Text extract
++++++++++++++++++++

High Ground
Defense · Space · Capital Markets
The Public-Market Turn

Issue 004

April 17, 2026

InterVallo LLC

Jennifer Ross

The SPACs Are Back. Read Them Harder This Time.

A space-focused SPAC listed on Nasdaq in January with roughly $230 million in trust and a 24-month clock. It is not alone. Good companies do traditional IPOs. The ones choosing SPACs are telling you something about the path they declined.

Space Asset Acquisition Corp. listed on Nasdaq in January 2026 with roughly $230 million in trust. The sponsor is Raphael Roettgen, an ex-investment banker who abandoned a space-focused SPAC in 2022 when the blank-check market for space collapsed. He is back. He is not the only one. A lot of us wrote the space SPAC off two years ago as structurally broken. It is structurally unchanged. It is also reappearing.

There is a real change in the target pool. In 2021, most space SPAC targets were pre-revenue concept companies valued on 2028 projections. A cohort of defense-adjacent space companies now has revenue, government customers, and unit economics that did not exist five years ago. That cohort is not, for the most part, the cohort choosing SPACs. Good companies do traditional IPOs. An S-1 is a harder document to write than a de-SPAC proxy, and that is the point. The discipline required to survive S-1 review is part of what builds durable investor trust on the other side. Companies that elect the SPAC path are telling you something about the traditional path they declined.

What has not changed is the structure of the vehicle. A SPAC is a compromised way to take a company public. The sponsor earns a promoted return regardless of whether the deal performs. The trust runs a clock — typically 18 to 24 months — that pressures the sponsor to find a target whether or not the right target exists. The merger vote and the redemption right are structurally separated, which means the people approving the deal and the people taking cash off the table are often not the same people. And forward-looking statements in a de-SPAC proxy are protected by a safe harbor that does not apply to a traditional S-1. The projections carry less legal risk in a SPAC. They also carry less scrutiny.

A USSF supplier that walks through the de-SPAC door discloses material about future contract revenue, margin structure, and capability milestones that is almost always more aggressive than what the same company would put in an S-1. The forward projections become the story. The forward projections become the stock price. The forward projections become the pressure a newly public company faces every ninety days.

++++++++++++++++++++

Problems to work on
**a.** Print everything in the SPAC article from "Space Asset Acquisition" down to "is also reappearing.".
**b.** Turn the paragraph of the SPAC article beginning "What has not changed is the structure of the vehicle" into a short bulleted list that keeps its main facts.
**c.** Translate this sentence from the SPAC article into Spanish: "An S-1 is a harder document to write than a de-SPAC proxy, and that is the point."
The listing after this point is separate material, unrelated to the SPAC article.

Dataset content
++++++++++++++++++++

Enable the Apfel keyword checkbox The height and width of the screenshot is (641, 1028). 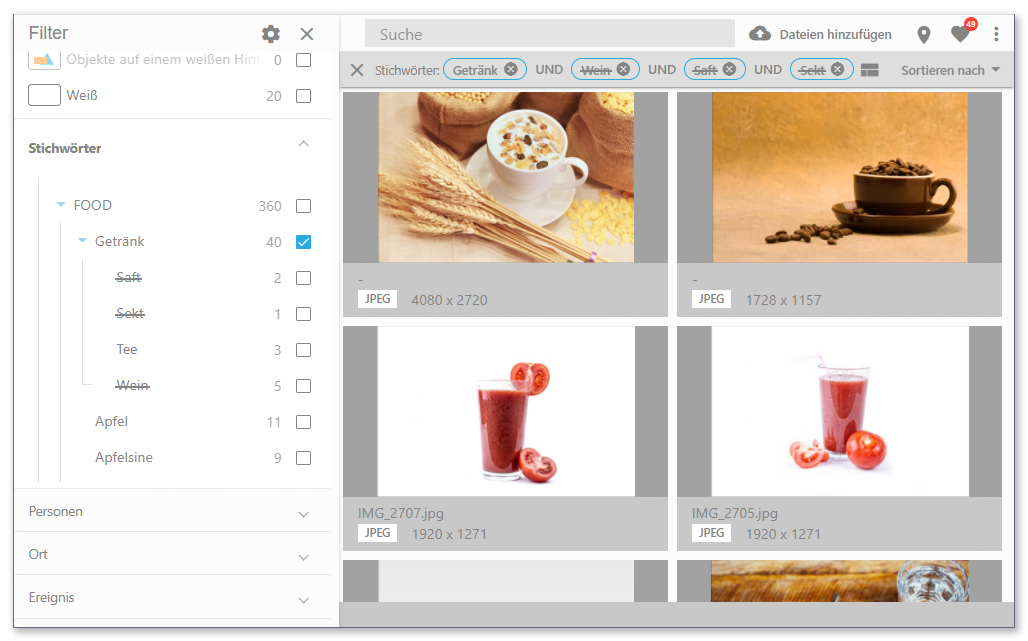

++++++++++++++++++++

Answers to the exercise
**a.**
Space Asset Acquisition Corp. listed on Nasdaq in January 2026 with roughly $230 million in trust. The sponsor is Raphael Roettgen, an ex-investment banker who abandoned a space-focused SPAC in 2022 when the blank-check market for space collapsed. He is back. He is not the only one. A lot of us wrote the space SPAC off two years ago as structurally broken. It is structurally unchanged. It is also reappearing.

**b.**
- A SPAC's structure is unchanged, and it remains a compromised way to take a company public.
- The sponsor earns a promoted return whether or not the deal performs.
- The trust's clock, typically 18 to 24 months, pressures the sponsor to find a target whether or not the right one exists.
- The merger vote and the redemption right are separated, so the people approving the deal and those taking cash are often different.
- Forward-looking statements in a de-SPAC proxy have a safe harbor that a traditional S-1 lacks, so projections carry less legal risk and less scrutiny.

**c.** Un S-1 es un documento más difícil de redactar que un proxy de de-SPAC, y precisamente de eso se trata.